27.3.1. Automounting Filesystems

An automounter is a system that automatically mounts disks on demand. It can mount any kind of filesystem that mount can mount, as long as there is no interactive authentication. The handiest property of an automounter is that it is dynamic. If you make an update of the configuration, it's ready to mount at once.

Linux supports an automounter called autofs that is inspired by a Solaris utility of the same name. autofs is configured by two kinds of files.

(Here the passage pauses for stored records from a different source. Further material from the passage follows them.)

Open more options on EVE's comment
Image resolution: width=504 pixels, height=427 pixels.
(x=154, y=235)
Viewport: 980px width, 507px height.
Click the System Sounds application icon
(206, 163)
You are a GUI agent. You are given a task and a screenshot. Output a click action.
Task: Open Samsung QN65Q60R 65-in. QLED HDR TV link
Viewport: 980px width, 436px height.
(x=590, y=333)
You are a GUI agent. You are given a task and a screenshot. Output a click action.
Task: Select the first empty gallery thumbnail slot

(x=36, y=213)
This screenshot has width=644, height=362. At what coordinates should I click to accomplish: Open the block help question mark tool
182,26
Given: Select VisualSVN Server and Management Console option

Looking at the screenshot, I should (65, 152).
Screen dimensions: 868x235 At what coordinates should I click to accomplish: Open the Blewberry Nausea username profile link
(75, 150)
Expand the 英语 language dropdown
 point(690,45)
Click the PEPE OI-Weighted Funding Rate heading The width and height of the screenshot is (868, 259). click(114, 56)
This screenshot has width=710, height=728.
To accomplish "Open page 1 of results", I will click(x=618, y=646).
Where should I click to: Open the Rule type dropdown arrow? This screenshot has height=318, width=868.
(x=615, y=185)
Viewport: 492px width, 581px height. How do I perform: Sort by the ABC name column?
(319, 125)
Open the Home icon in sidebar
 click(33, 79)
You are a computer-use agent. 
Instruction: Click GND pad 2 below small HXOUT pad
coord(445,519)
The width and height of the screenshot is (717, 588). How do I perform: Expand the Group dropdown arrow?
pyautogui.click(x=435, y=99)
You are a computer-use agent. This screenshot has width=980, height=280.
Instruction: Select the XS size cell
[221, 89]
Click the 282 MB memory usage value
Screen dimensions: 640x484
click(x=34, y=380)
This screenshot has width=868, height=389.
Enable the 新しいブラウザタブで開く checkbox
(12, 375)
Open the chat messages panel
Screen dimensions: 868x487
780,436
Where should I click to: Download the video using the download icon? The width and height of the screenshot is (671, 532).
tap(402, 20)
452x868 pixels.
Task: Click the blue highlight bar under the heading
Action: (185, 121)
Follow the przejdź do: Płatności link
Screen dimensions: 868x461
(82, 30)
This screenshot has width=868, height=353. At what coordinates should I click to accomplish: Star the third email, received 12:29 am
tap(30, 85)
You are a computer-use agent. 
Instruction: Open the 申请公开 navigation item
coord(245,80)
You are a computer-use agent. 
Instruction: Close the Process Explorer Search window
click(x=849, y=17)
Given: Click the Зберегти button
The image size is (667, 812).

The master map (usually /etc/auto.master) defines which mount points should be governed by autofs. Each mount point again has an automount map associated with it. The maps are usually stored in files called /etc/auto .mount_point. autofs can store the maps in NIS and LDAP as well as in flat files. We'll concentrate here on flat files. Consider the following /etc/auto.master file:

 # Format of this file: # mountpoint map options # For details of the format look at autofs(8). /misc   /etc/auto.misc  --timeout=15 /home   /etc/auto.home 

The contents of /etc/auto.misc are:

 usbdisk         -fstype=vfat,umask=0,dotsOK=yes :/dev/sda1 cdrom           -fstype=iso9660                 :/dev/cdrom 

This will mount a USB memory stick or disk that appears as /dev/sda1 and the CD-ROM. All the user has to do is insert the CD and issue cd /misc/cdrom; there is no need for a mount command. Due to the --timeout=15 option, the mount will disappear after 15 seconds of disuse. Quite convenient on end user machines.

How this works is that when a user attempts to access /misc/something, or anything underneath it, something is looked up in the automount map, and if it comes up with a match, the indicated device is mounted with the indicated options. The syntax of the file is fairly trivial, looking generally like this:

 key           [options]          location 

The first column contains lookup keys, the directory names specified by users. The rest of each line is the matching value. Any mount options must come first and be prefixed by a hyphen (-).

After looking up cdrom in our previous example, we use -fstype=iso9660 :/dev/cdrom. The -fstype option is passed to mount as the filesystem type (mount -tfstype), while the other options are mount options (mount -ooptions). All the same mount options that were discussed in Chapter 6 can go here.

Any string containing a : specifies the thing to mount. If the colon is a prefix, as in the previous example, it's a local device. If something precedes the colon, the device is (by default) NFS-mounted. You can mount SMB/CIFS mounts by specifying something like this:

 windows         -fstype=smbfs           ://windows/c 

In a real environment, the main use of autofs is for NFS mounts. Home directories are a favorite example. The contents of /etc/auto.home could be:

 janl        -rw,intr,hard           server:/server/bighome/& killroy     -rw,intr,hard           server:/server/bighome/& *           -rw,intr,hard           server:/server/homes/& 

Here you see that /home/janl is mounted from server:/server/bighome/janl. You may recognize the use of the ampersand (&) from sed; it means to put the string that was matched (i.e., the whole key) in the place of the ampersand. This comes in very handy with the wildcard mount. Whenever a home directory other than janl or killroy is requested, it matches the last line and therefore mounts the corresponding directory from server:/server/homes. For instance, requesting /home/silug results in an attempt to mount server:/server/homes/silug. The options shown are pretty common for NFS mounts.

autofs becomes more useful once you add a way to distribute the map files, whether by copying them from a master to all takers with FTP or by using NIS or LDAP.

27.3.2. Other Filesystems

The Objective vaguely calls for knowledge of "other" filesystems. Earlier chapters have concentrated on ext2, Linux's vintage filesystem, while mentioning ext3 in passing. ext3 is an extension to ext2 that adds metadata journaling (or logging, if you will). If a system crashes, the log enables playback of the filesystem events (file creation, deletion, etc.) that happened up to that point from the log. This enables quick recovery after crashes, rather than having to do a full multipass scan of the filesystem to discover inconsistencies caused by the crash. Thus, the log playback guarantees consistency: some recent changes may be lost, but the files and directories are not corrupted.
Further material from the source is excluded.